====== Supplied material

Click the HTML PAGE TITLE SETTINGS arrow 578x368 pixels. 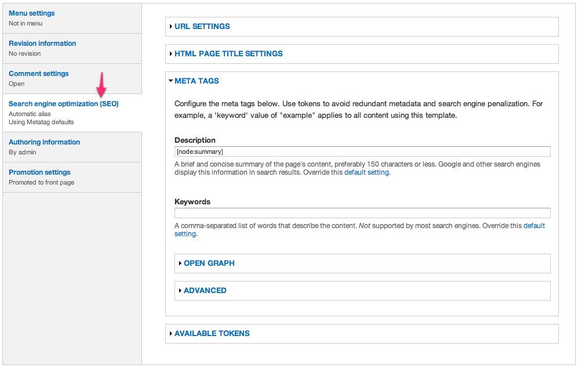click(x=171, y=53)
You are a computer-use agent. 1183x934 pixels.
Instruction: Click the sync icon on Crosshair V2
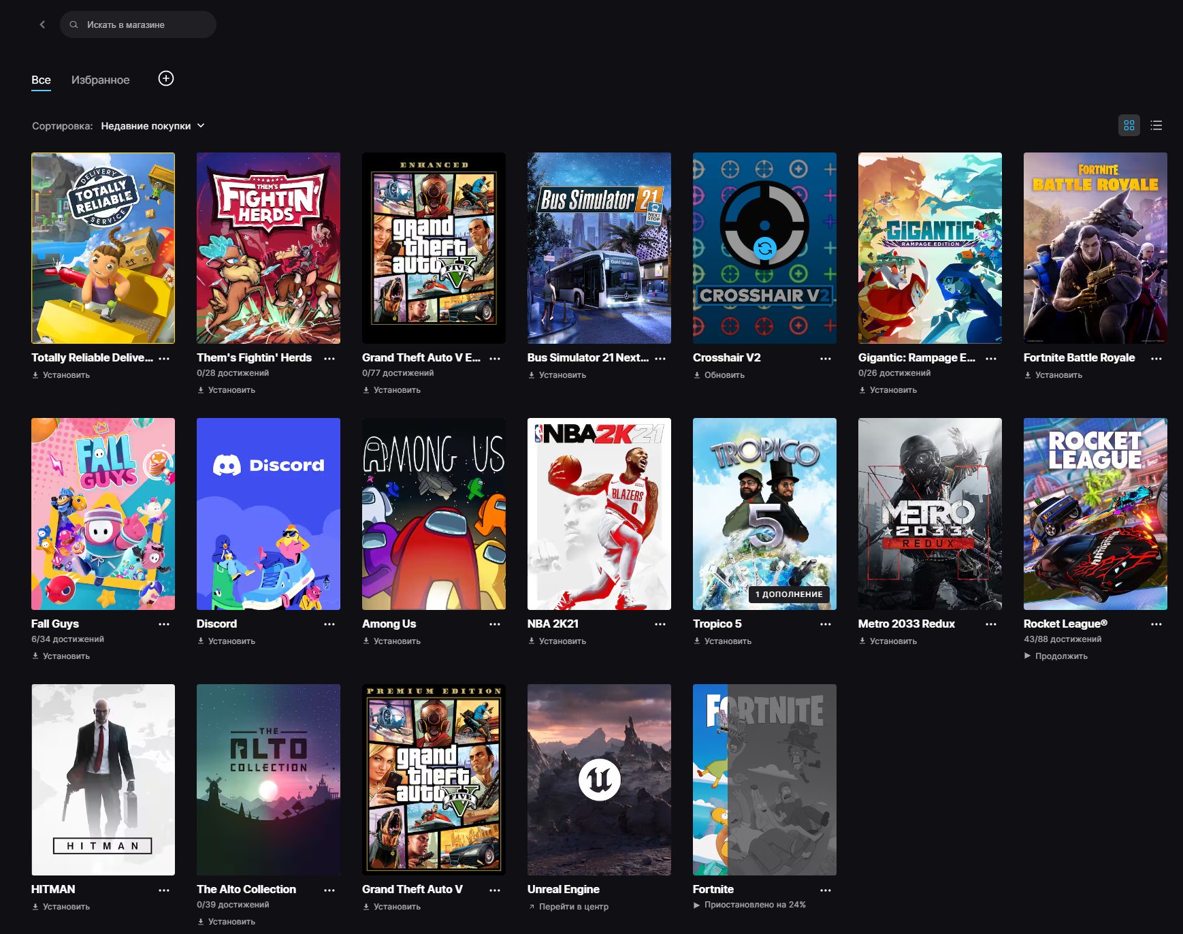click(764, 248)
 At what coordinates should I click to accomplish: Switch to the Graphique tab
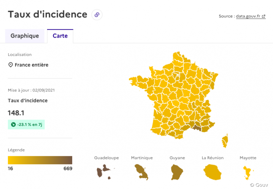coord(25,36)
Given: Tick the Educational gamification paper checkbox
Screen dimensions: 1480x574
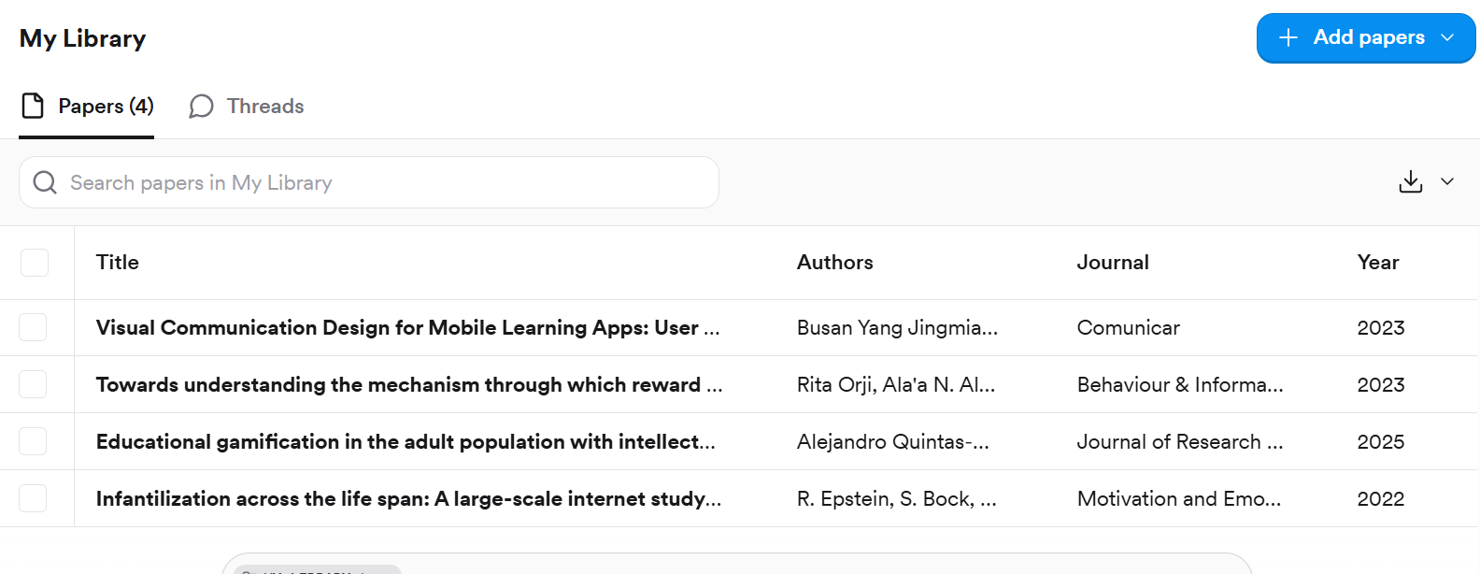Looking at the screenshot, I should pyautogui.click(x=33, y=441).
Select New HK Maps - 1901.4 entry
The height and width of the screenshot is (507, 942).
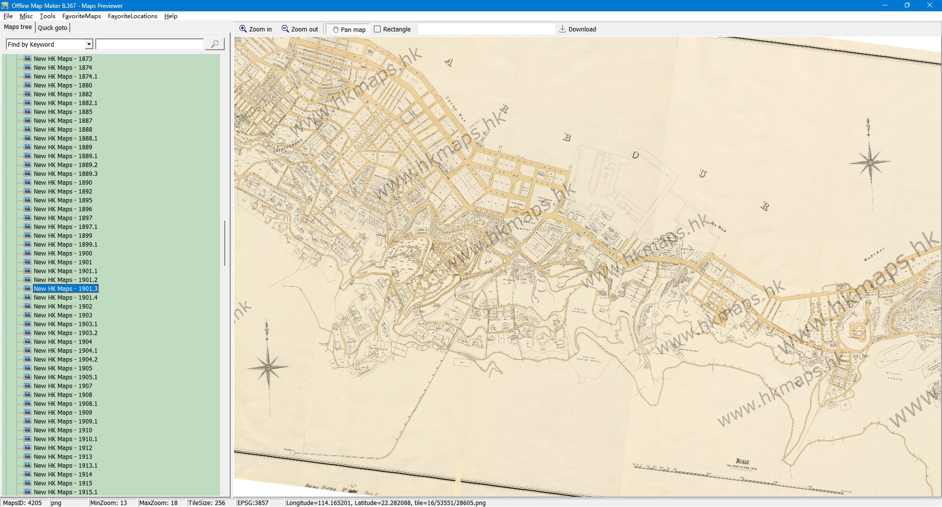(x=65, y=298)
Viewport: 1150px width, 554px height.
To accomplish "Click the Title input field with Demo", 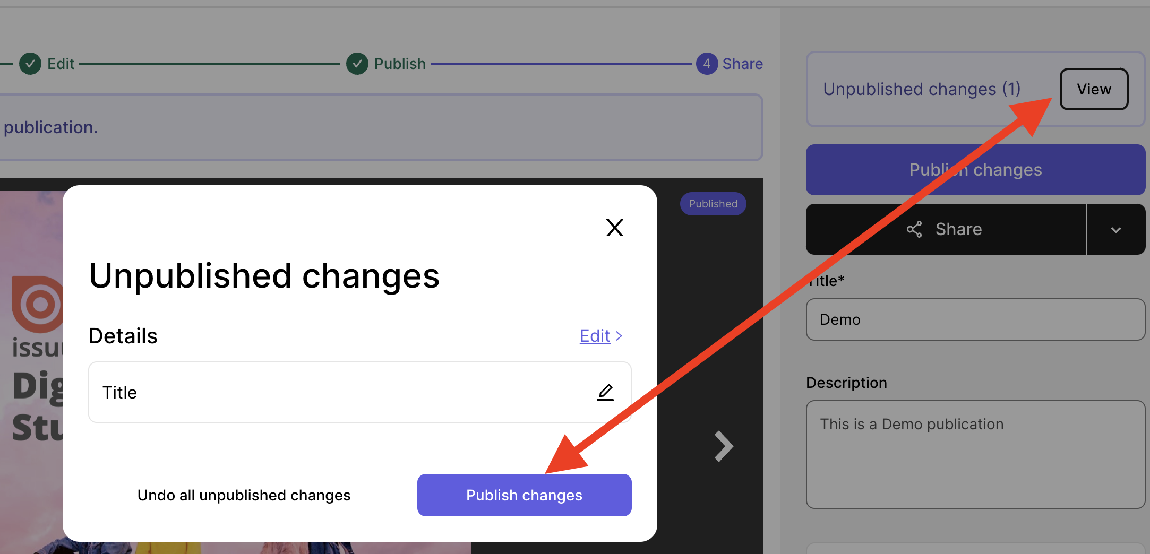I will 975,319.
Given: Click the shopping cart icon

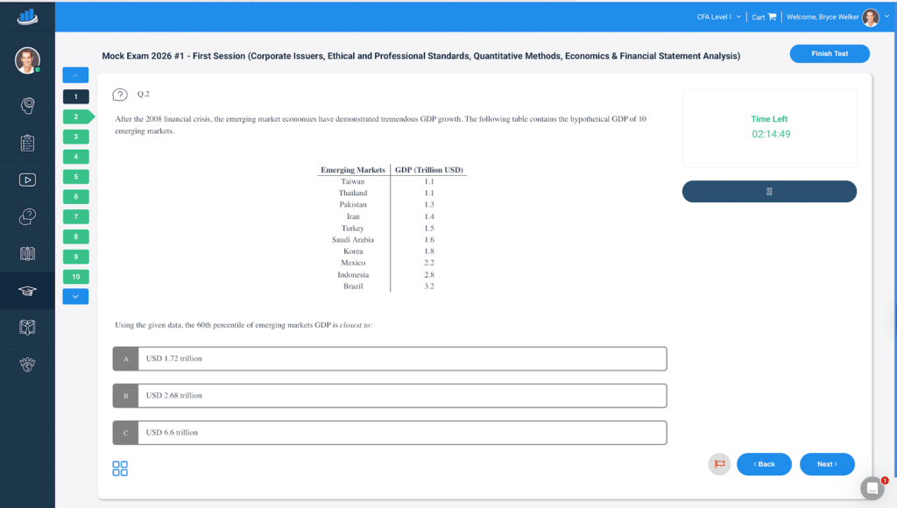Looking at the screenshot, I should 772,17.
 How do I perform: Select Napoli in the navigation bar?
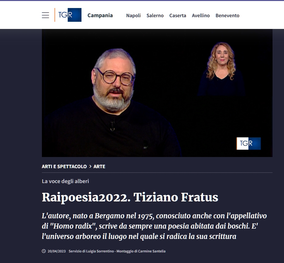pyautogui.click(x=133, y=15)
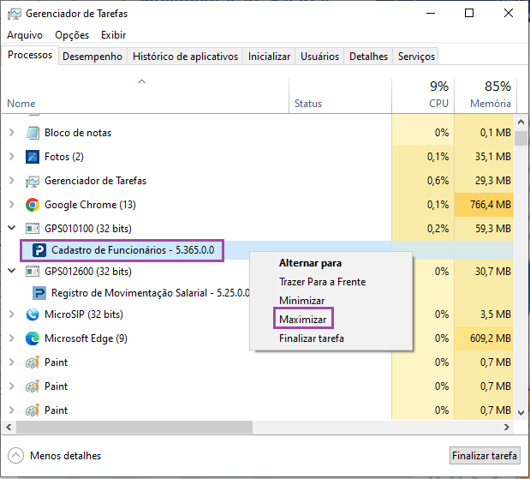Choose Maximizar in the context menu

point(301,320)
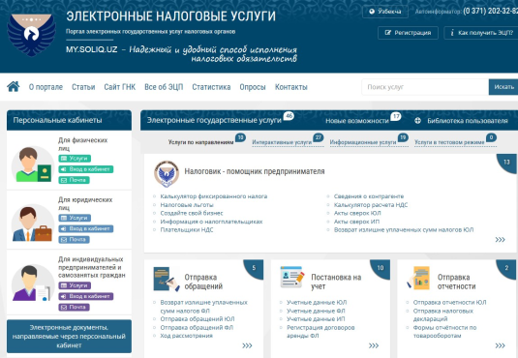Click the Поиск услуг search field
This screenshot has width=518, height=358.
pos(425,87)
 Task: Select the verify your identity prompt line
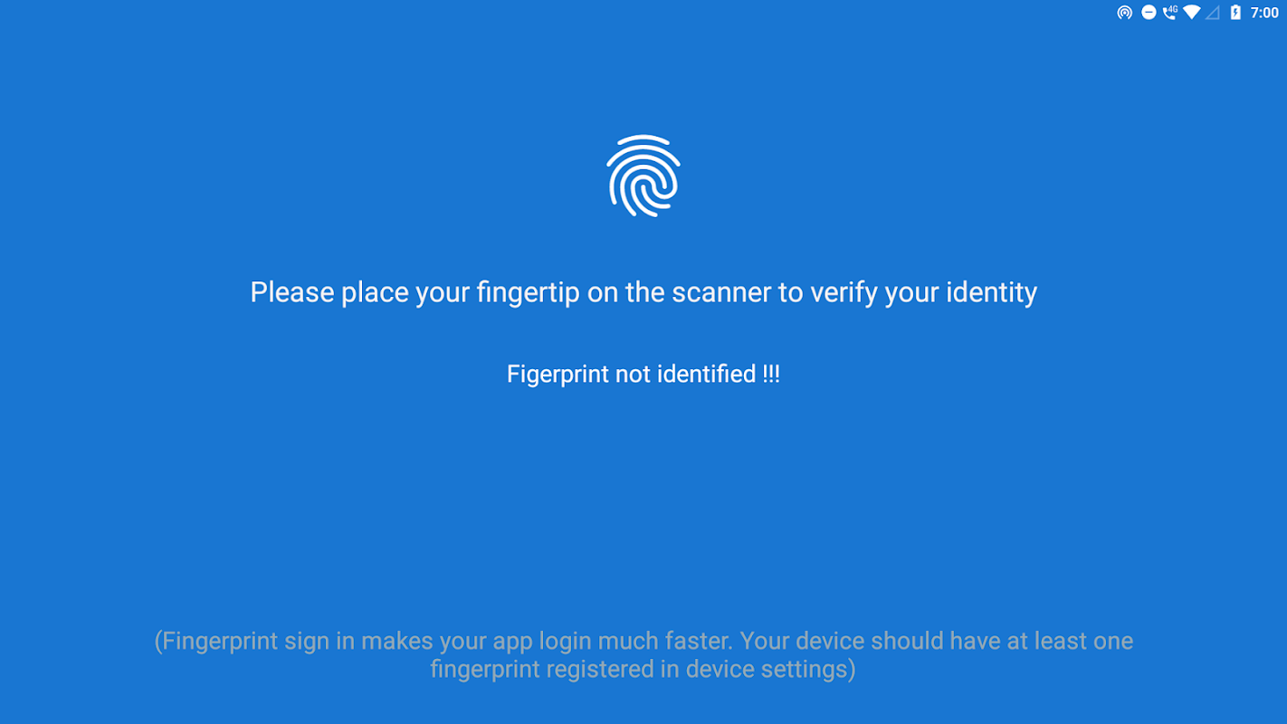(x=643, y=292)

============

--- Task to carry out ---
Exactly the lines running from the one with "How do I perform: Select" through the end of the listing above must be output, both ends included. No pictures belong in the output.

--- Output ---
 How do I perform: Select Napoli in the navigation bar?
pyautogui.click(x=133, y=15)
Choose Maximizar in the context menu

point(301,320)
Click the Поиск услуг search field
This screenshot has width=518, height=358.
pos(425,87)
 Task: Select the verify your identity prompt line
(x=643, y=292)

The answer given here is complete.